Asking WhatsApp to take action is akin to asking Bharti Airtel, Vodafone or RJio to ensure no rumours are spread using their SMS services and that this needs to be checked by “application of appropriate technology”. WhatsApp is preferred today, but it could be another tomorrow.Instead of an approach that expects only WhatsApp to help identify those spreading the rumours, the government and WhatsApp have to work together; a WhatsApp, or any other messaging service, though, is not going to be able to give the government advance notices on what people are messaging.
The government has to catch criminals the hard way, using old-fashioned police-work—as part of this process, if court orders can be got, a WhatsApp will reveal whatever information it can, say, phone numbers and locations of users; ensuring all such firms have local servers will make it easier for law enforcement agencies to get the data they want. Intelligence agencies and the police have to be trained to quickly spot inflammatory trends/messages and respond in real time on Facebook, Twitter, even WhatsApp; since politicians very often fan the flames of hatred, they too must face police action. Investigators need to be able to track down IP addresses, to take down bots, detect automated messages, and take any other action at the earliest.

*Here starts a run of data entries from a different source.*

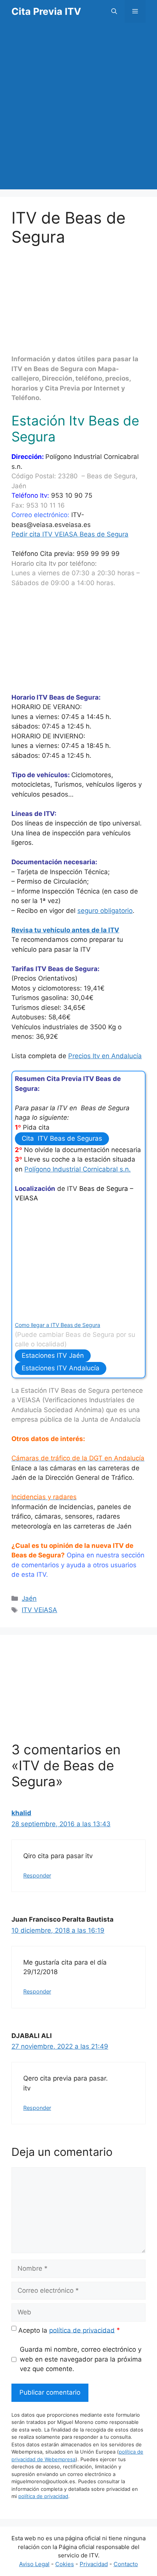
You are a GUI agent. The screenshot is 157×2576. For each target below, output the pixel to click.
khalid (21, 1813)
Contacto (126, 2564)
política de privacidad (82, 2330)
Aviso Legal (34, 2564)
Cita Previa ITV (46, 11)
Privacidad (94, 2564)
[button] (114, 11)
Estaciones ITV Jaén (53, 1355)
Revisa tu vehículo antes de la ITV (65, 930)
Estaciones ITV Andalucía (60, 1368)
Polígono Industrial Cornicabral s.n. (77, 1169)
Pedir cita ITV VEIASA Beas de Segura (69, 534)
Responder (37, 1875)
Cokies (64, 2564)
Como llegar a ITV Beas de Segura (57, 1325)
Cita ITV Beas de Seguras (62, 1138)
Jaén (29, 1598)
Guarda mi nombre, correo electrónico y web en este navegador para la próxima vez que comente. (81, 2359)
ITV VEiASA (39, 1610)
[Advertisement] (78, 111)
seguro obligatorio (105, 910)
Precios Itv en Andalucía (105, 1056)
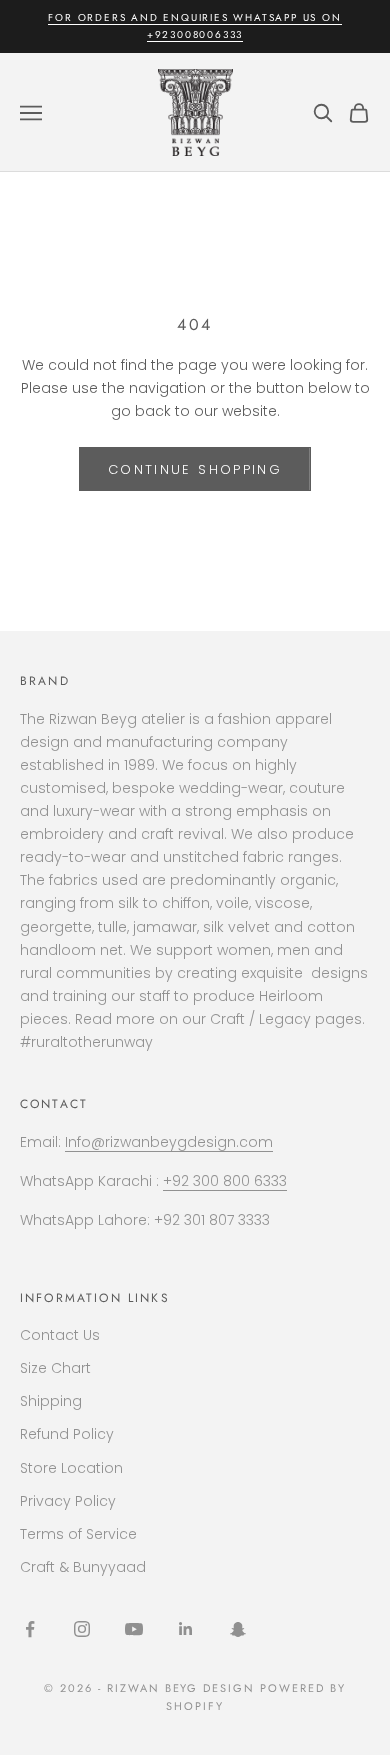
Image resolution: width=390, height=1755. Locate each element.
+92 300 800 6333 (225, 1181)
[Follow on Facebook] (30, 1629)
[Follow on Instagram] (82, 1629)
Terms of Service (78, 1534)
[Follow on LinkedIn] (186, 1629)
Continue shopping (195, 469)
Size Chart (55, 1368)
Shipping (51, 1401)
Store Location (71, 1468)
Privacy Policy (68, 1501)
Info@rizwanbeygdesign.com (169, 1142)
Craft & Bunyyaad (83, 1567)
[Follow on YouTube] (134, 1629)
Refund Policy (67, 1434)
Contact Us (60, 1335)
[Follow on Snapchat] (238, 1629)
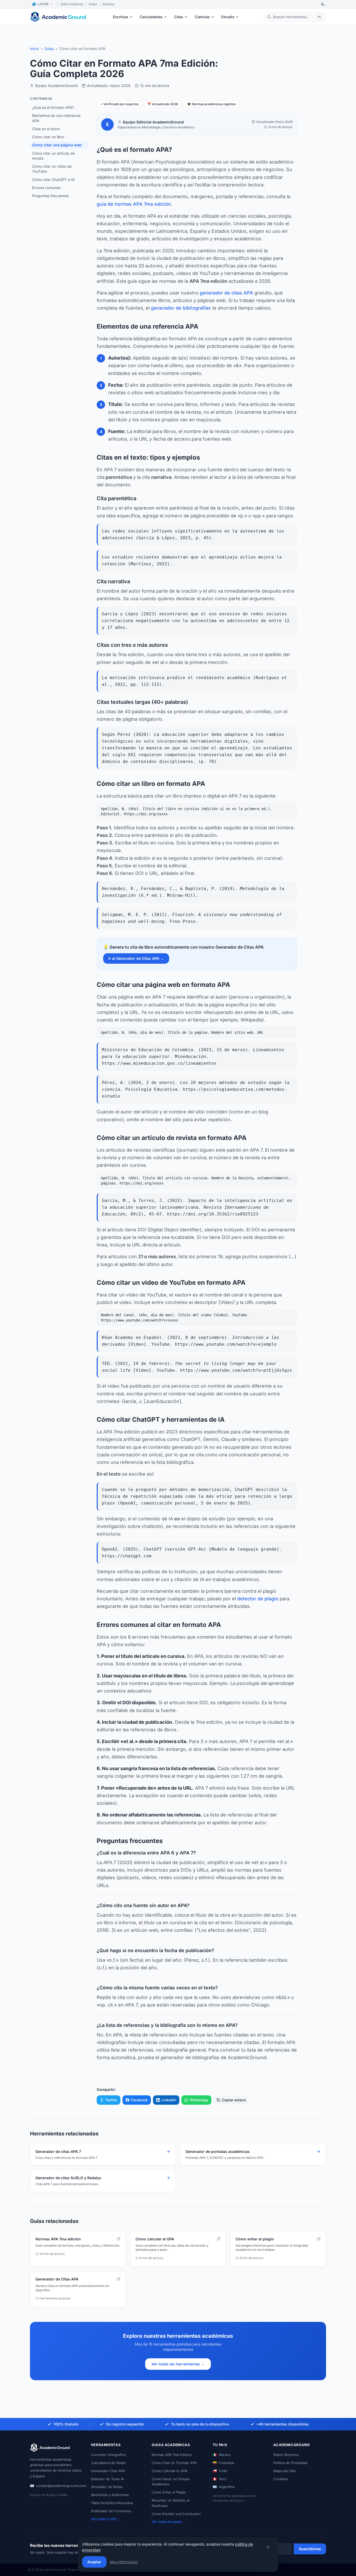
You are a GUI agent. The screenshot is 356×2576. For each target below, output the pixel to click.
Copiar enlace (234, 2100)
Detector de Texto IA (107, 2479)
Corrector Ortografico (108, 2455)
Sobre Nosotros (71, 4)
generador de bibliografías (181, 308)
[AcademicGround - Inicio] (59, 17)
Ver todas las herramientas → (178, 2364)
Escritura (120, 17)
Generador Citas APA (108, 2471)
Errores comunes (46, 187)
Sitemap (108, 4)
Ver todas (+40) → (106, 2519)
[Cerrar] (268, 2547)
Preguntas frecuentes (50, 195)
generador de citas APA (226, 293)
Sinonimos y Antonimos (110, 2495)
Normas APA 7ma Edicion (172, 2455)
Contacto (280, 2479)
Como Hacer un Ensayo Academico (171, 2481)
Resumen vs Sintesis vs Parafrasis (171, 2503)
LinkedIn (168, 2100)
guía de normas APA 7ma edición (134, 204)
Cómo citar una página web (57, 145)
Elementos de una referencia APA (56, 118)
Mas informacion (124, 2562)
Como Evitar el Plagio (169, 2492)
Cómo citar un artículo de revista (53, 155)
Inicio (34, 48)
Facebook (139, 2100)
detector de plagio (257, 1598)
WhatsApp (199, 2100)
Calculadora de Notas (108, 2463)
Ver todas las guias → (169, 2521)
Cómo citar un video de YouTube (52, 168)
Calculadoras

Meanwhile, WhatsApp has already tried to come up with some solutions, but more can be worked on once all parties sit down and come up with more. A new feature being tried highlights when a message has been forwarded instead of being composed by the sender and that, in a sense, alerts people to the possibility that this needs further verification. Similarly, in the recent presidential election in Mexico, WhatsApp worked closely with a news agency, users sent rumours to its WhatsApp account and were given information on what was accurate and what was false.

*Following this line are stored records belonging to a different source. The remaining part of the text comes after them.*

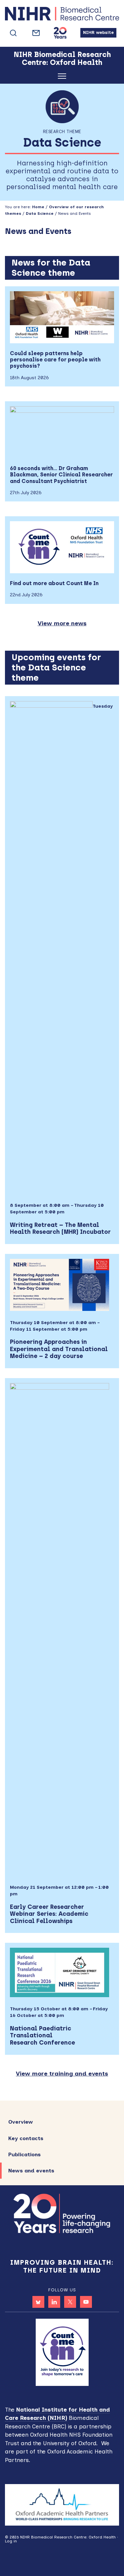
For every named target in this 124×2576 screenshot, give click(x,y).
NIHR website (98, 32)
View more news (62, 623)
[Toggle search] (13, 33)
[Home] (62, 15)
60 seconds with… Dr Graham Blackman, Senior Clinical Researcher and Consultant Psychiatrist (61, 474)
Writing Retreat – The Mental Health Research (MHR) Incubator (60, 1228)
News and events (31, 2170)
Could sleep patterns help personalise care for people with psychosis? (55, 359)
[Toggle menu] (62, 77)
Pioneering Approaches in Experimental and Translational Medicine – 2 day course (59, 1349)
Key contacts (25, 2138)
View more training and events (62, 2073)
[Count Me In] (62, 2351)
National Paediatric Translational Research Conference (42, 2035)
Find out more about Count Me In (54, 583)
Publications (24, 2154)
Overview (20, 2122)
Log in (11, 2541)
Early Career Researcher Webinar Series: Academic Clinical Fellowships (49, 1914)
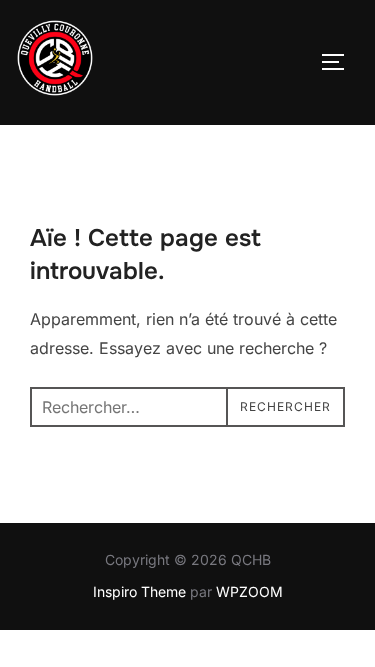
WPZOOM (249, 591)
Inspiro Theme (139, 591)
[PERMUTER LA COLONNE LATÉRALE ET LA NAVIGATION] (340, 62)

In India, it is working with Boom Live on this; the Hyderabad police has created a WhatsApp account to check on crime-related rumours. So, WhatsApp could, on its app, have the phone numbers of various fact-checking agencies—Boom Live, the police, news agencies—and people could just add them to their phone book and at anytime, a forwarded message can be forwarded to these agencies for a quick fact-check. A message that says president X has been killed can, for instance, be matched against a Reuters feed, but, if a message says two people have skinned a cow in a remote village or are kidnapping children, this requires 24×7 help from the local police.

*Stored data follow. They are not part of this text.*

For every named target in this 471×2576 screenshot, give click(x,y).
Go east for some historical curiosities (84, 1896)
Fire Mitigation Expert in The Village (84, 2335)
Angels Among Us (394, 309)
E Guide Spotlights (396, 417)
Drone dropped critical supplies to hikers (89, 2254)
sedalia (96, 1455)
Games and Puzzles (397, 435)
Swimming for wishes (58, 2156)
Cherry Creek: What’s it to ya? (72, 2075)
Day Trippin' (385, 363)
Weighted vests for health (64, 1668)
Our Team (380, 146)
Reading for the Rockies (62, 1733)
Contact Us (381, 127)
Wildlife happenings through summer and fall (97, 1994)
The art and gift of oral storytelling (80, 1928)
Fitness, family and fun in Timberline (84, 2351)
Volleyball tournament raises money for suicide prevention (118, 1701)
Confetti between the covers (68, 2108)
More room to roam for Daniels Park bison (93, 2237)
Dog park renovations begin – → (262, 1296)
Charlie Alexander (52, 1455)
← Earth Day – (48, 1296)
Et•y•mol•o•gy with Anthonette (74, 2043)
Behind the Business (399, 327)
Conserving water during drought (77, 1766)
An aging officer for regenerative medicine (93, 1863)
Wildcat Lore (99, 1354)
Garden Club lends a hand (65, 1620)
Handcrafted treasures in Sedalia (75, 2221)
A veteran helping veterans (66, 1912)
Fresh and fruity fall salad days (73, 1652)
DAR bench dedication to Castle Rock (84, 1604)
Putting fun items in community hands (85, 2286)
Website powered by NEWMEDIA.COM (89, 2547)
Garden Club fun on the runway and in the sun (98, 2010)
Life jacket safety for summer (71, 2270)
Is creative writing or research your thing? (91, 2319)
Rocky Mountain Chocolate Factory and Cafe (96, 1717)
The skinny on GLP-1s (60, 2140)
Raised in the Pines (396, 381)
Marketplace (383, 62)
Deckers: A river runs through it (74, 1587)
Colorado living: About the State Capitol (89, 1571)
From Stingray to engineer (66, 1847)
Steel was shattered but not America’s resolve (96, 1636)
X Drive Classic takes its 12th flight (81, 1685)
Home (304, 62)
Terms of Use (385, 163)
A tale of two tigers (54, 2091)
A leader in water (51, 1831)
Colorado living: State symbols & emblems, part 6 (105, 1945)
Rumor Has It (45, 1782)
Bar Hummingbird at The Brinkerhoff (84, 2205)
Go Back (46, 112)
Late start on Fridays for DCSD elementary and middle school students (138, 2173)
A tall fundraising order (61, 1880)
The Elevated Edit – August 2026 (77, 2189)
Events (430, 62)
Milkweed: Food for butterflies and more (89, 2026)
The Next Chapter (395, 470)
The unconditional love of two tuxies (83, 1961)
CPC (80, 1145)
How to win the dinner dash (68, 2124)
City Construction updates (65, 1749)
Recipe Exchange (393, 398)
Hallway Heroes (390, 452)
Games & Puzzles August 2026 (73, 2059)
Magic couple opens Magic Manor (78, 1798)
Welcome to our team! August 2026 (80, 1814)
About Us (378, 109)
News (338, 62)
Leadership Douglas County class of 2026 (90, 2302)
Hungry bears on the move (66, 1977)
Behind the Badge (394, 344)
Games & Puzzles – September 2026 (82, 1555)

In its attempt to crack down on various types of hate crime, the government needs the help of tech firms like WhatsApp or various telcos, but they are a small part of the story. In most cases of lynching, the local police know who the miscreants are and the local politicians that are giving them cover; indeed, many politicians have no qualms about making such statements in public either. Fixing this requires the government—both central and states—to crack down in a strong and visible manner, and not to get distracted chasing a WhatsApp.